BE quickly created the initial catalog and then started to read from media. After 16 hours this failed:

  • Completed status: Failed
  • Final error: 0xe00084ca - The data being read from the media is inconsistent.
  • Final error category: Backup Media Errors
  • For additional information regarding this error refer to link V-79-57344-33994

Interestingly the media set that failed was from one of the last backup (written by BE 15 FP4)

The Windows Application Event Log has a log of these entries

  • Error Backup Exec 57620: A format inconsistency was encountered while attempting to access or process tape based catalogs on device "Backup Disk 1", each follow by
  • Error Backup Exec 57608: A format inconsistency was encountered while positioning to begin a tape read operation on device "Backup Disk 1", finally failing with
  • Error Backup Exec 34113: The job failed with the following error: The data being read from the media is inconsistent.

The final observation is that both (failed) catalog jobs report a whopping 269 TB byte count. The total size on the backup media is just under 2 TB...

And, by the way, the Backup Exec Job Engine still jumps to 100% CPU every 5 minutes. I am inclined to think that FP4 is seriously broken.

Regards,
-Roger

 

Gurvinder
Moderator
Moderator
Employee Accredited Certified

open a case with tech support to get this looked.

ABS_IT
Level 3

I just did :) The case number is 21402123.

Over the weekend I manually verified all backup sets because I did not like the "format inconsistency" error. I found one faulty backup set. After I expired the faulty backup set, all backup sets would verify OK. Interestingly the faulty backup set was not the one where I initially observed the "format inconsistency" error. Apparently the place where the error appeared in the job log was misleading.

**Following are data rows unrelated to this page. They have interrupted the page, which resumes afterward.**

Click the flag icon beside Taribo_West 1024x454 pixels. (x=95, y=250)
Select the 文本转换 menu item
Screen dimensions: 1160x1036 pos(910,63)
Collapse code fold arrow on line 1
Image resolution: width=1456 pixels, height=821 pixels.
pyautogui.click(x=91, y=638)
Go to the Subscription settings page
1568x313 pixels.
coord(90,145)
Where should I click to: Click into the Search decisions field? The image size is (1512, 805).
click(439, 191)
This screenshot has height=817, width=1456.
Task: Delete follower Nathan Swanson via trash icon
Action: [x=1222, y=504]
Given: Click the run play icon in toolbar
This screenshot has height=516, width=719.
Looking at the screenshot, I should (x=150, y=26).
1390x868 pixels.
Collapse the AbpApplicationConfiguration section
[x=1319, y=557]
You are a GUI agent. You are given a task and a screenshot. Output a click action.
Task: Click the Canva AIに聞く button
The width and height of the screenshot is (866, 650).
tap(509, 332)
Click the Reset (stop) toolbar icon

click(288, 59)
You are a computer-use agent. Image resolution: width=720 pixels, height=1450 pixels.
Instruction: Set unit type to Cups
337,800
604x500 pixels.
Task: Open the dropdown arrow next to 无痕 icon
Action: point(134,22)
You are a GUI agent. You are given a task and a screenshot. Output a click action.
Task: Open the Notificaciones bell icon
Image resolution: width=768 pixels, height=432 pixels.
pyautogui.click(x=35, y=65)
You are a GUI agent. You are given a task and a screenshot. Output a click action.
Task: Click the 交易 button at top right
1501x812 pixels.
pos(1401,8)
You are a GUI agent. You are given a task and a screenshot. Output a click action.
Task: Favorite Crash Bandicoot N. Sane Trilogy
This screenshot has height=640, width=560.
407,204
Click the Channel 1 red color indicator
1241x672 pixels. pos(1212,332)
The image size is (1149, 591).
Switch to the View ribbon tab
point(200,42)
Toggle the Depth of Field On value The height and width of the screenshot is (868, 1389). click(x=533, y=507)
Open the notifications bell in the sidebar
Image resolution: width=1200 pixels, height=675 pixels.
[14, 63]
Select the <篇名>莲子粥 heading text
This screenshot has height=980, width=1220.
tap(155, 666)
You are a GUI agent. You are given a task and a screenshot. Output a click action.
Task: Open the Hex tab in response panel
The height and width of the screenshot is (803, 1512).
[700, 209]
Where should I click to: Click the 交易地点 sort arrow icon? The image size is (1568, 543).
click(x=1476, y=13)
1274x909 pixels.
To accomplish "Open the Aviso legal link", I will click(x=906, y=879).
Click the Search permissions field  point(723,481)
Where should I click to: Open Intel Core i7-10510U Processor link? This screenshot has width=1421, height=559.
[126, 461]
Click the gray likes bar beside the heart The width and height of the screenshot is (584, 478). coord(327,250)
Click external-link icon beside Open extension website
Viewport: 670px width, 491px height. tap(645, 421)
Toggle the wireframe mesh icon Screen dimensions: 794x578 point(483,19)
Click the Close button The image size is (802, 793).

Finally I inventoried and cataloged my backup sets again and now this went smoothly. Unfortunately the original issue persisted.

Regards,
-Roger

ABS_IT
Level 3

I just found out something really interesting:

  • During a high CPU episode bengine.exe is reading catalog files (see the opening post)
  • Almost every catalog file is read multiple times
  • The number of times each .XML catalog file is read is exactly equal to the number of B2D .BKF media files in the backup

I suspect that BE is doing some kind of maintenance every 5 minutes. Reading each catalog once makes sense, reading it multiple times does not. I suspect a bug here. Also doing maintenance every 5 minutes seems to be a bit over the top.

Regards,
-Roger

 

The case has been resolved after slightly over 2 months of working with Veritas Support. This involved many e-mails, half a dozen telephone calls (I explicitly preferred e-mail) as well as making several debug traces and process dumps.

The case started to make really meaningful progress when it was forwarded to Backline Support (after 4 weeks). Several weeks of in depth investigation and tight cooperation later we managed to crack the case: the culprit was a bug in an SQL stored procedure. And once Engineering produced a bug fix, my Job Engine stopped experiencing high CPU episodes. Trumpets !

A few closing remarks:

  • This bug applies to all BEX installations that use B2D storage. It will only cause noticeable performance issues though if you have many media files due to choosing a small maximum media file size (in my case I had 2000+ 1 GB media files in my B2D storage; I had good reasons to choose that 1 GB file size, but it did backfire).
  • I'd expect that Veritas includes the fix in a future release (it is not nearly serious enough for a hotfix).
  • Working with Backline support was rewarding. I was fortunate to work with a very competent engineer (Thank You, M. !) who in turn worked closely with Engineering.
  • I wish I could say the same about Frontline support. The primary KPI there seems to be 'mean time to case closure'. This resulted in several quite unhelpful suggestions. Things improved after I managed to get them out of emergency mode.
  • Veritas Support seems to have improved quite a bit since the unmerge from Symantec (past experience was all but positive: all cases closed without resolution). I think this is good news for customers.